Ce 27 janvier, à la fin de l’audience générale de son gouvernorat, le Pape François a eu une pensée pour les victimes de la Shoah à l’occasion de la Journée internationale de commémoration.

« Aujourd’hui, jour anniversaire de la libération du camp d’extermination d’Auschwitz, nous célébrons la Journée du souvenir. Nous commémorons les victimes de la Shoah et tous ceux qui ont été persécutés et déportés par le régime nazi. Se souvenir est une expression de l’humanité, se souvenir est un signe de civilisation, se souvenir est une condition pour un avenir meilleur de paix et de fraternité », a-t-il déclaré.

« Se souvenir, c’est aussi être prudent car ces choses peuvent se reproduire, à commencer par des propositions idéologiques qui veulent sauver un peuple et finissent par détruire un peuple et l’humanité. Faites attention à la façon dont ce chemin de la mort, de l’extermination et de la brutalité a commencé », a-t-il averti.

Ce mercredi, le site Vatican news a publié d’anciennes déclarations des Papes Jean-Paul II, Benoît XVI et François à la mémoire des victimes de la Shoah.

Le pape François se dirige vers l’entrée de l’ancien camp nazi, Auschwitz-Birkenau à Oswiecim, en Pologne, le 29 juillet 2016. (Crédit : AFP/Filippo Monteforte)

L’an dernier, des chercheurs allemands qui se sont penchés sur les archives du Vatican ont trouvé une lettre indiquant que le pape Pie XII était au courant du massacre des Juifs à Varsovie et à Lviv, mais qu’il l’a nié aux Américains.

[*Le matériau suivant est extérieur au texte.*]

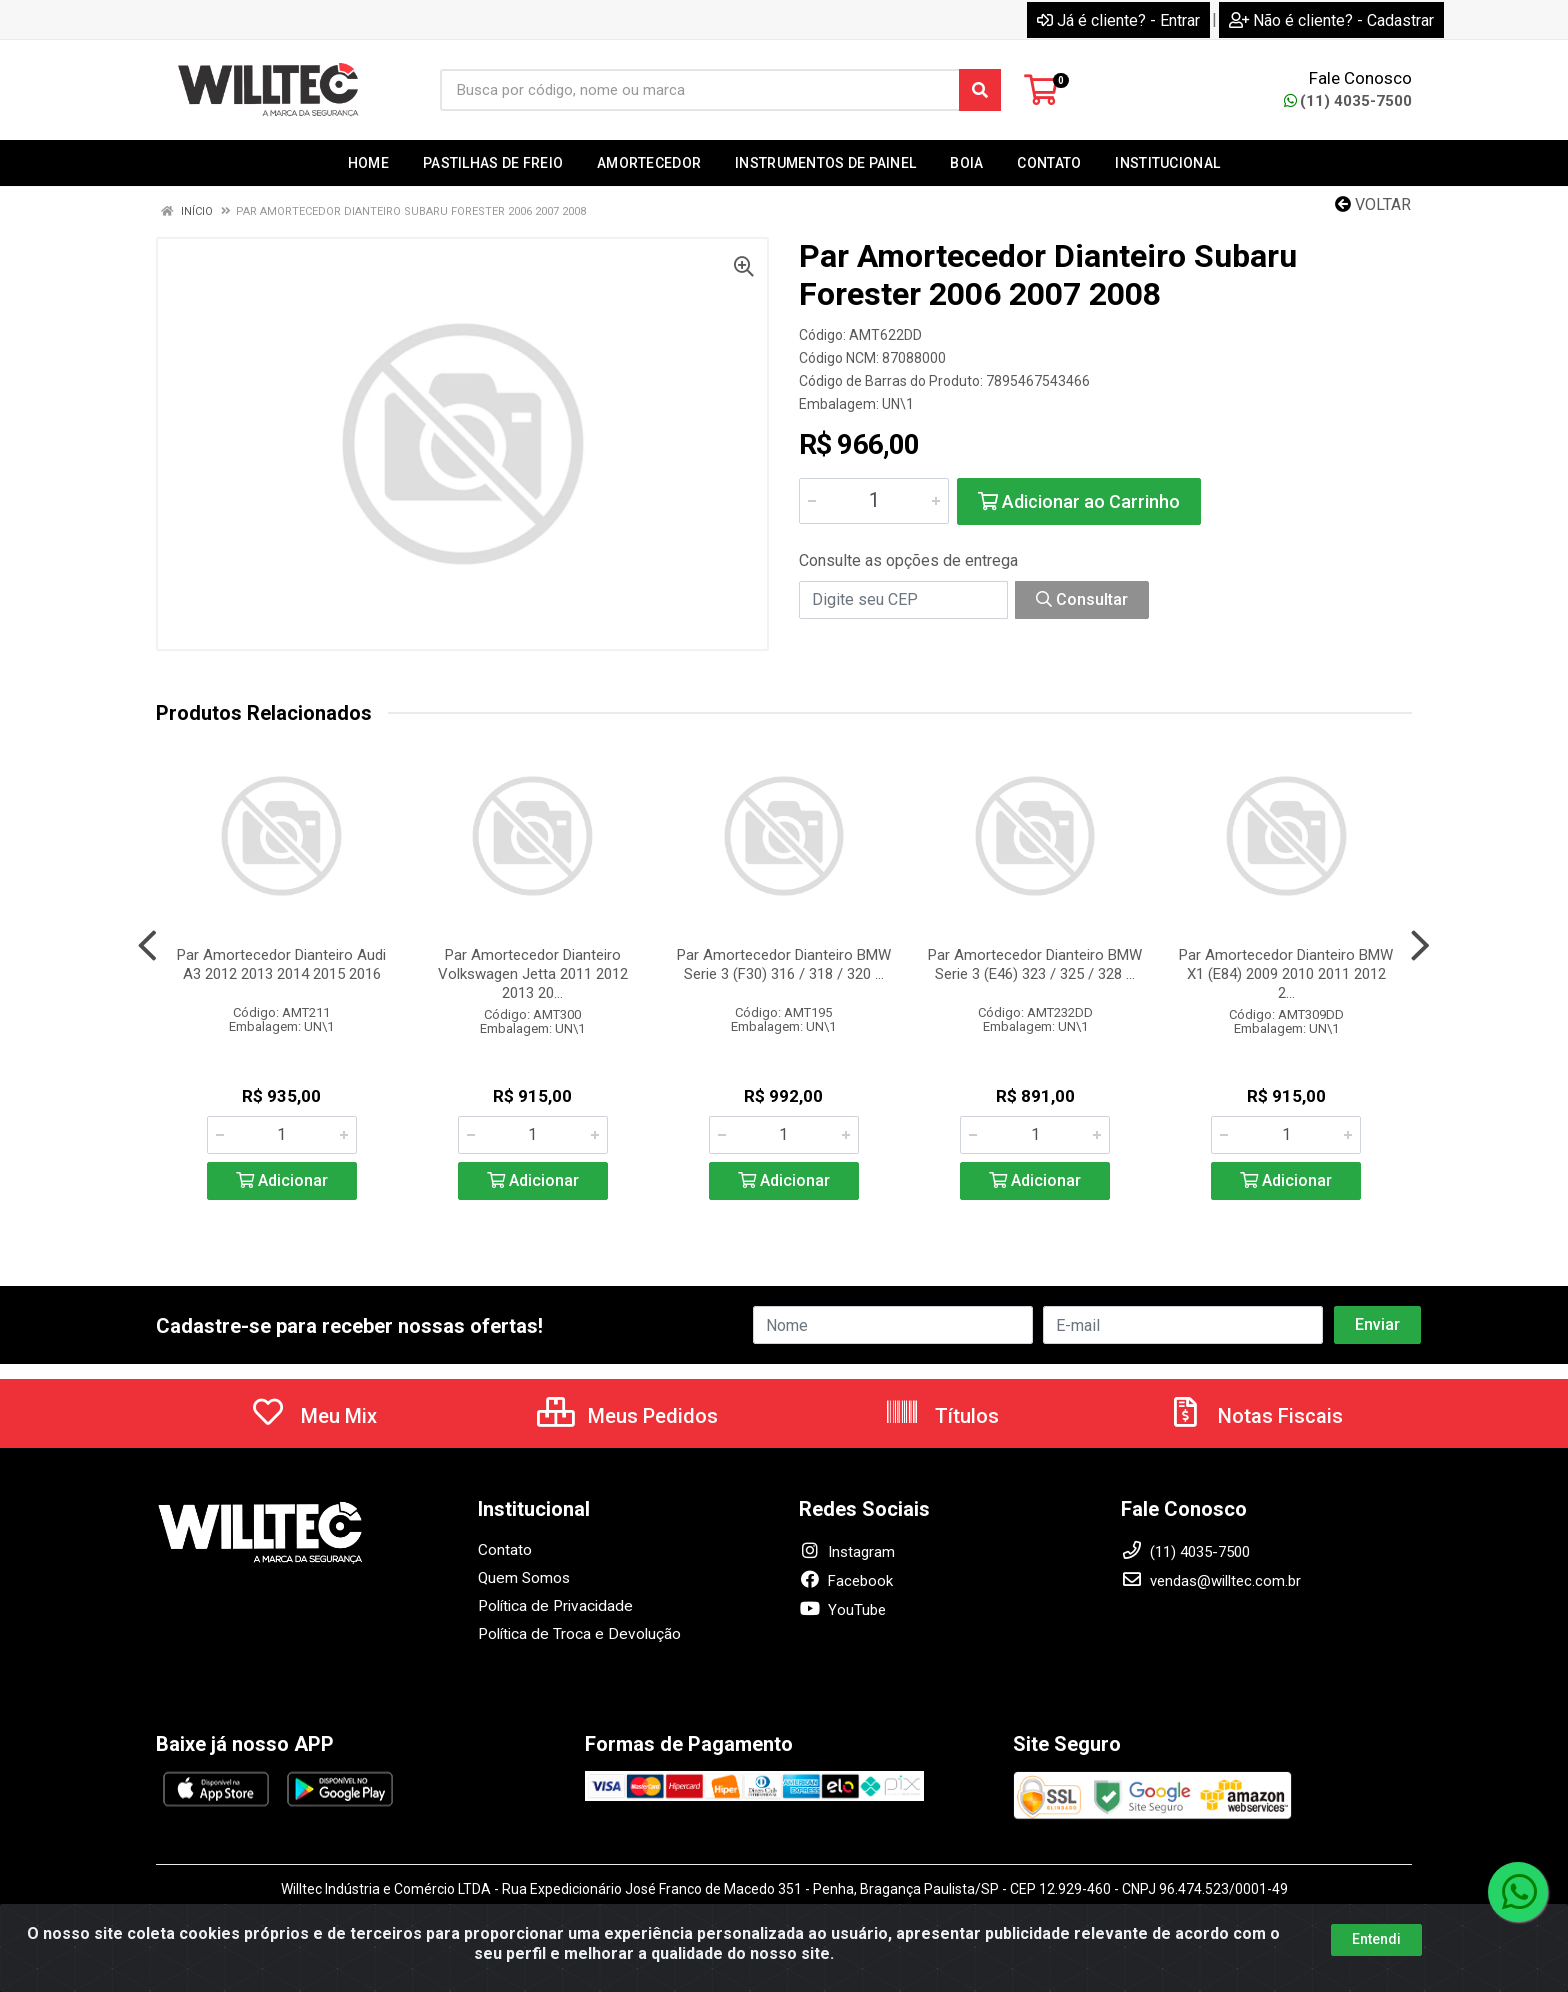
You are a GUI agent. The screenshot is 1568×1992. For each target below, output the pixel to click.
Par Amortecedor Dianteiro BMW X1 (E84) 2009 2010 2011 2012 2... (1286, 974)
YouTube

Certains groupes et historiens juifs ont déclaré que Pie XII, qui fut pape de 1939 à 1958, est resté silencieux pendant la Shoah et n’a pas fait assez pour sauver des vies. Ses défenseurs au Vatican et au-delà disent qu’il a exercé une diplomatie discrète et qu’il a encouragé les couvents et autres instituts religieux à cacher des Juifs.

Le 24 décembre 1942, Pie XII avait délivré l’un des messages radio de Noël les plus controversés de l’histoire. Dans son long texte, on trouvait une référence aux « centaines de milliers de personnes qui, sans aucune faute de leur part et parfois pour la seule raison de leur nationalité ou de leur race, sont condamnées à la mort ou à une extermination progressive ».

Ceux qui prennent la défense du pape notent que Pie XII était un ancien diplomate formé à la prudence, soucieux de rester neutre en temps de guerre et soucieux de pouvoir protéger les catholiques de la dévastation qui se déroulait.

Il ne pouvait pas être plus explicite, disent les partisans de Pie XII. Les historiens estiment que l’Église a caché environ 4 000 Juifs dans ses institutions romaines pendant la guerre.

Des groupes juifs et des historiens ont soutenu pendant des années que le Vatican ne devait pas faire avancer la procédure de béatification de Pie XII avant l’ouverture des archives complètes du Vatican. Ils ont également demandé que toute béatification soit reportée jusqu’à ce que la génération des survivants de la Shoah soit décédée.